C’est peu dire que le spectateur a l’impression, en visionnant les premières séquences, de découvrir un monde nouveau avec ses usages, ses codes et sa langue. Les Dorkel s’expriment dans un jargon compréhensible (quoique le film comporte des sous-titres) mais particulièrement abrupt, heurté, au point de devenir une langue à part entière avec son rythme propre et sa cadence expressive. Le sous-titrage contribue d’ailleurs à souligner le paradoxe de cette langue à la fois ordinaire et si étrange, sans être tout à fait étrangère. Il y a quelque chose de Voyage au bout de la nuit dans Mange tes morts, au sens où le spectateur, comme le lecteur de Céline, est pris d’emblée dans un rythme, une énergie qui le déprennent pour un temps de sa propre langue et l’obligent à la réentendre. Et c’est précisément cette énergie langagière qui brouille la frontière entre fiction et réalité, qui fait que l’une rejoint l’autre. Mange tes morts suit de près une communauté existant réellement, mais déploie une intrigue rythmée de telle sorte qu’elle en devient cinématographique et poétique. Intrigue qui du reste, n’a rien à envier aux meilleurs films de gangsters américains. Là est le paradoxe. Jason, Moïse, Fred et Mickaël ne sont pas des héros, ce ne sont même pas des « fripons » comiques comme un certain cinéma français s’évertue à en fabriquer. Ils sont tout ce qu’un malfrat peut avoir de plus humain et de plus ordinaire. Mais leur appartenance à une communauté nomade et la manière dont ils s’expriment (leur langue est grossière, mais regorge de trouvailles poétiques et d’images fabuleuses) les distinguent comme des êtres de fiction et comme des objets poétiques dignes d’être filmés.

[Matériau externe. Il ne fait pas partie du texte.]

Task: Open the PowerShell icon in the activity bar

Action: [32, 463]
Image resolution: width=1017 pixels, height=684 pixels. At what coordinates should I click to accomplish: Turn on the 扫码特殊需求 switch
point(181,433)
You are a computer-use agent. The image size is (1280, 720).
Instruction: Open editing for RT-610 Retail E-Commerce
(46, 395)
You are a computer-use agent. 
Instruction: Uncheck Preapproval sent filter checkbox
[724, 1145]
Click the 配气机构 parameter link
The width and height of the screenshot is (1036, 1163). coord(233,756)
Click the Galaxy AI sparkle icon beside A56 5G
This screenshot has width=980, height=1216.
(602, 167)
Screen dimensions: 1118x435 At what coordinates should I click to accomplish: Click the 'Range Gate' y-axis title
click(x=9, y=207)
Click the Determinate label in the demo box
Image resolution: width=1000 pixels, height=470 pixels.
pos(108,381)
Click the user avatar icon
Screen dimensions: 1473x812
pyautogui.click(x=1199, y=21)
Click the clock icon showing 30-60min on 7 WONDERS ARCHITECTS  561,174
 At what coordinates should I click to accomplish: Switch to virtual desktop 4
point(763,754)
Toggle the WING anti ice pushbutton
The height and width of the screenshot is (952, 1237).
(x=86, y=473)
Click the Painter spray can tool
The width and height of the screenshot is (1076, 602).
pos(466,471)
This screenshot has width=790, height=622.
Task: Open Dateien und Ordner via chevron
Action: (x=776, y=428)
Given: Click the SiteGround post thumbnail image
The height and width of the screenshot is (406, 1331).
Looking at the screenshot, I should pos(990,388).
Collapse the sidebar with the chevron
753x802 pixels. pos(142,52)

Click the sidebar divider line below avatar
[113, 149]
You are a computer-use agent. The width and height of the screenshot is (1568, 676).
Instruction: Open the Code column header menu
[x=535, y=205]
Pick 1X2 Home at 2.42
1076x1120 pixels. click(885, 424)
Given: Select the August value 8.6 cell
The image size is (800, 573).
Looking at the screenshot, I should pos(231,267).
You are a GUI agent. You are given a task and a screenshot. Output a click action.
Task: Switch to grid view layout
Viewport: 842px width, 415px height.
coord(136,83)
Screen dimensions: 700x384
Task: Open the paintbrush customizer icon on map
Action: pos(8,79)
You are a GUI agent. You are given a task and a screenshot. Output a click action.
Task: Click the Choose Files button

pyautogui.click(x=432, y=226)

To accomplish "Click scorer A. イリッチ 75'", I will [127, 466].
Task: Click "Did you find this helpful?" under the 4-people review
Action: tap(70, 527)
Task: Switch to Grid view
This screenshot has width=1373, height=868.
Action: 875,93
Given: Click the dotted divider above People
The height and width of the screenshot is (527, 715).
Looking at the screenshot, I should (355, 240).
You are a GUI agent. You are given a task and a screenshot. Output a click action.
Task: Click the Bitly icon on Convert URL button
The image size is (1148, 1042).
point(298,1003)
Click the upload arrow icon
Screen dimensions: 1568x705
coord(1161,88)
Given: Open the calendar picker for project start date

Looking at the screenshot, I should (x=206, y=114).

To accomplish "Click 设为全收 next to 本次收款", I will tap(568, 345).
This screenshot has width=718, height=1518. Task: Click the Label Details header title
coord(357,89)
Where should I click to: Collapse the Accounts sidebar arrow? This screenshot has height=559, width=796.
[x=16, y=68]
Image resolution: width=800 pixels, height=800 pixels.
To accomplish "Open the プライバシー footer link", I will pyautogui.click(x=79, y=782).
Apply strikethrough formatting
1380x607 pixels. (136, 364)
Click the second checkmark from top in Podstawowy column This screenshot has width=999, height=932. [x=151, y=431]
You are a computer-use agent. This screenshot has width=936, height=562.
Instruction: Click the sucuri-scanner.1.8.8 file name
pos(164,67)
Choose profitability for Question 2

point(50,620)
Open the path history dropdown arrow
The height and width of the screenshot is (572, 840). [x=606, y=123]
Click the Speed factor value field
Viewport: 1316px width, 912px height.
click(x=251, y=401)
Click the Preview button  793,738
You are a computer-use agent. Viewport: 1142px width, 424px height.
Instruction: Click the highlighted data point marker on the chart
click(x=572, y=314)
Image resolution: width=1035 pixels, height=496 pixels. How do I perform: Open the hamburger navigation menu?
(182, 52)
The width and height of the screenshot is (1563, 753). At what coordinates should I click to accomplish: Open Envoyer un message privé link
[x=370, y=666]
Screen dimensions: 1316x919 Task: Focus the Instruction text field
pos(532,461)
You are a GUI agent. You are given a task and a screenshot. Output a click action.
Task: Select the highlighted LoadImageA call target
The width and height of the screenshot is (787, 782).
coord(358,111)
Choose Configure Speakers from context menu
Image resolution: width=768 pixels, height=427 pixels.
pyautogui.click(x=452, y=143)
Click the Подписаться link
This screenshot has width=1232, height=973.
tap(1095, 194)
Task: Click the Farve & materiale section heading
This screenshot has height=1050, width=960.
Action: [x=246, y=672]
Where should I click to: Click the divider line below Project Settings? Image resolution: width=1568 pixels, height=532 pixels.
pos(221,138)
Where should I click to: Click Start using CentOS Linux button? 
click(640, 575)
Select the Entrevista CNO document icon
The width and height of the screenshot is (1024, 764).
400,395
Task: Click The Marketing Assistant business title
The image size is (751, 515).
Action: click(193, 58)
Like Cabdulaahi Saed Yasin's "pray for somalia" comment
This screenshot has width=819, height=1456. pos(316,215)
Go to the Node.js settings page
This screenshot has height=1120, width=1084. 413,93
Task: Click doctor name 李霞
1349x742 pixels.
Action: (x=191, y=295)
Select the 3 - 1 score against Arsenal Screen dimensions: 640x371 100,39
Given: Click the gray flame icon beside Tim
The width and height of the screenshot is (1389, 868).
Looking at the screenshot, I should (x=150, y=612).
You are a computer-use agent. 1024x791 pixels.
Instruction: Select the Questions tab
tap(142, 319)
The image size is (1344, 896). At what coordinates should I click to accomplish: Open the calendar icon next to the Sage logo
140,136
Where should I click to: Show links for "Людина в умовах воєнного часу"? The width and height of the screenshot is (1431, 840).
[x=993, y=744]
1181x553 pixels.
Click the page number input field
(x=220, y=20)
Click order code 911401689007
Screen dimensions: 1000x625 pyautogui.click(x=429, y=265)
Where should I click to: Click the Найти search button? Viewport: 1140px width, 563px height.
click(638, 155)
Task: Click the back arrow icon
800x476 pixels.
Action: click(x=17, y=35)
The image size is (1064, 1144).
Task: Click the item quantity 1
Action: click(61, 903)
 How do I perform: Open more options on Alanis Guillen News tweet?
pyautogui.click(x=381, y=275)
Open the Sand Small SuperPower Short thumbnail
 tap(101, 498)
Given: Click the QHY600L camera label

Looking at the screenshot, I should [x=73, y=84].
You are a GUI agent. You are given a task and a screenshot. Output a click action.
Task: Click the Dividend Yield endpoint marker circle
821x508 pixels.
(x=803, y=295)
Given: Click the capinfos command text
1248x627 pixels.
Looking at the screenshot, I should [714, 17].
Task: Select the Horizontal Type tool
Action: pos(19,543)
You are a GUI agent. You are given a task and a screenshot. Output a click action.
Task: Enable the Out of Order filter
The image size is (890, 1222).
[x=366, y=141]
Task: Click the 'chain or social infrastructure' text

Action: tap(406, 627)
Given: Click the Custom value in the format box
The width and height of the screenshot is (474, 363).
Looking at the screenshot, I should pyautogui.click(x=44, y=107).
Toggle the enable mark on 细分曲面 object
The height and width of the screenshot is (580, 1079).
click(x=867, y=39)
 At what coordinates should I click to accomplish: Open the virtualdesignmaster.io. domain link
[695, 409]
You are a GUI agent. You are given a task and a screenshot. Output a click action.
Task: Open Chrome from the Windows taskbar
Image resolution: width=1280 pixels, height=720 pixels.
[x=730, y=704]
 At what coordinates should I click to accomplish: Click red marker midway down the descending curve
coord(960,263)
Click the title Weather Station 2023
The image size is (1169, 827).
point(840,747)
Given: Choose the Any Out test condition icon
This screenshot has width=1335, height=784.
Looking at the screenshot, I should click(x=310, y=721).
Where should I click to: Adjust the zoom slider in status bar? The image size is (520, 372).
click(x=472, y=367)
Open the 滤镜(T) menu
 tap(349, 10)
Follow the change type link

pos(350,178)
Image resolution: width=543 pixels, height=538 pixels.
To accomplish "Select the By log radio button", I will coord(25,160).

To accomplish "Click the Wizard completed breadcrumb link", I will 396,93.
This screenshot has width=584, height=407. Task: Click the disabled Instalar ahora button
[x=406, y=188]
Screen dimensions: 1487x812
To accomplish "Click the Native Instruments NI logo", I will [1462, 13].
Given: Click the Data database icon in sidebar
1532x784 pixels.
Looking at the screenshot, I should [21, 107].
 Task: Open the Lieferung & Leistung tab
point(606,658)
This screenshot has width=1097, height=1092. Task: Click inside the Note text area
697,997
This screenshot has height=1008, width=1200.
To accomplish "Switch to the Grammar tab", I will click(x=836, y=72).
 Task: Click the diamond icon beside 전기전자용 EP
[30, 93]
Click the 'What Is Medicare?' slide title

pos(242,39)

Le réalisateur prête ainsi dans cette oeuvre une attention remarquable au langage, et à la façon dont celui-ci décloisonne les frontières. La langue des yéniches brouille les distinctions génériques, les appartenances culturelles, et fait d’eux une communauté irréductible aux frontières. Empruntant à la fois au western, au film de gangsters et au road-movie, Mange tes morts est porté par cette espèce d’audace qui caractérise le cinéma américain des années 70. Il dynamise de ce fait une cinématographie d’auteur trop souvent vouée à la « chronique sociale », avec ce que celle-ci peut comporter d’ennuyeux et d’attendu. Il s’offrira aussi comme une méditation poignante, crépusculaire et sauvage, sur l’irréductible besoin d’échapper aux images conventionnelles et aux discours normés. Assurément, une révélation.